WORK INSTRUCTIONS
Reproduce the data below with each occurrence of "How do I perform" swapped for "How should I carry out" and no other changes.

Target pointing data
^^^^^^^^^^^^^^^^

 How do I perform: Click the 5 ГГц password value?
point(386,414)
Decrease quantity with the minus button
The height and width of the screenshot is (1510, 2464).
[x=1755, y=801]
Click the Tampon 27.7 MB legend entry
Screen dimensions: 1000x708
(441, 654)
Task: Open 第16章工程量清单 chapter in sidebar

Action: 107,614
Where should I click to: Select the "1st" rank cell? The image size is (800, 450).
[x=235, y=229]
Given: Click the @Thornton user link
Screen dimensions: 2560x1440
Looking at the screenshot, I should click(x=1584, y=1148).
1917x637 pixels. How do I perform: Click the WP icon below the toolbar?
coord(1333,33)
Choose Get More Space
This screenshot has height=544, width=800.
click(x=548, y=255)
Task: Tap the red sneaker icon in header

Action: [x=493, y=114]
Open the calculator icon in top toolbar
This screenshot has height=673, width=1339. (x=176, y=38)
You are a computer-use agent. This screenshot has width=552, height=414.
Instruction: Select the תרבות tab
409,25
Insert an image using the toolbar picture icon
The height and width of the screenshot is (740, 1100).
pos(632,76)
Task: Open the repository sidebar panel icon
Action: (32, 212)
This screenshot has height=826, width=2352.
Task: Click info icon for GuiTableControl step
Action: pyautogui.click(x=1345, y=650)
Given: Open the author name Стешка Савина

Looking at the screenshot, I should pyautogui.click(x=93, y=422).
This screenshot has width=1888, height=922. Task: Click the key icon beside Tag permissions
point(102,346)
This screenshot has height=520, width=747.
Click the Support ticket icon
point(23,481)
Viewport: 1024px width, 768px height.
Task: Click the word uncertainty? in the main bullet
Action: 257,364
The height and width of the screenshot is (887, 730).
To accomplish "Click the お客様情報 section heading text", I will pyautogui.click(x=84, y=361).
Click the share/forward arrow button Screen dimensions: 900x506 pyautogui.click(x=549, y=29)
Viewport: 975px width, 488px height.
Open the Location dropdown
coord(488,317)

^^^^^^^^^^^^^^^^

REPLY
 How should I carry out: Click the 5 ГГц password value?
point(386,414)
Decrease quantity with the minus button
The height and width of the screenshot is (1510, 2464).
[x=1755, y=801]
Click the Tampon 27.7 MB legend entry
Screen dimensions: 1000x708
(441, 654)
Task: Open 第16章工程量清单 chapter in sidebar

Action: 107,614
Where should I click to: Select the "1st" rank cell? The image size is (800, 450).
[x=235, y=229]
Given: Click the @Thornton user link
Screen dimensions: 2560x1440
Looking at the screenshot, I should click(x=1584, y=1148).
1917x637 pixels. How should I carry out: Click the WP icon below the toolbar?
coord(1333,33)
Choose Get More Space
This screenshot has height=544, width=800.
click(x=548, y=255)
Task: Tap the red sneaker icon in header

Action: [x=493, y=114]
Open the calculator icon in top toolbar
This screenshot has height=673, width=1339. (x=176, y=38)
You are a computer-use agent. This screenshot has width=552, height=414.
Instruction: Select the תרבות tab
409,25
Insert an image using the toolbar picture icon
The height and width of the screenshot is (740, 1100).
pos(632,76)
Task: Open the repository sidebar panel icon
Action: (32, 212)
This screenshot has height=826, width=2352.
Task: Click info icon for GuiTableControl step
Action: pyautogui.click(x=1345, y=650)
Given: Open the author name Стешка Савина

Looking at the screenshot, I should pyautogui.click(x=93, y=422).
This screenshot has width=1888, height=922. Task: Click the key icon beside Tag permissions
point(102,346)
This screenshot has height=520, width=747.
Click the Support ticket icon
point(23,481)
Viewport: 1024px width, 768px height.
Task: Click the word uncertainty? in the main bullet
Action: 257,364
The height and width of the screenshot is (887, 730).
To accomplish "Click the お客様情報 section heading text", I will pyautogui.click(x=84, y=361).
Click the share/forward arrow button Screen dimensions: 900x506 pyautogui.click(x=549, y=29)
Viewport: 975px width, 488px height.
Open the Location dropdown
coord(488,317)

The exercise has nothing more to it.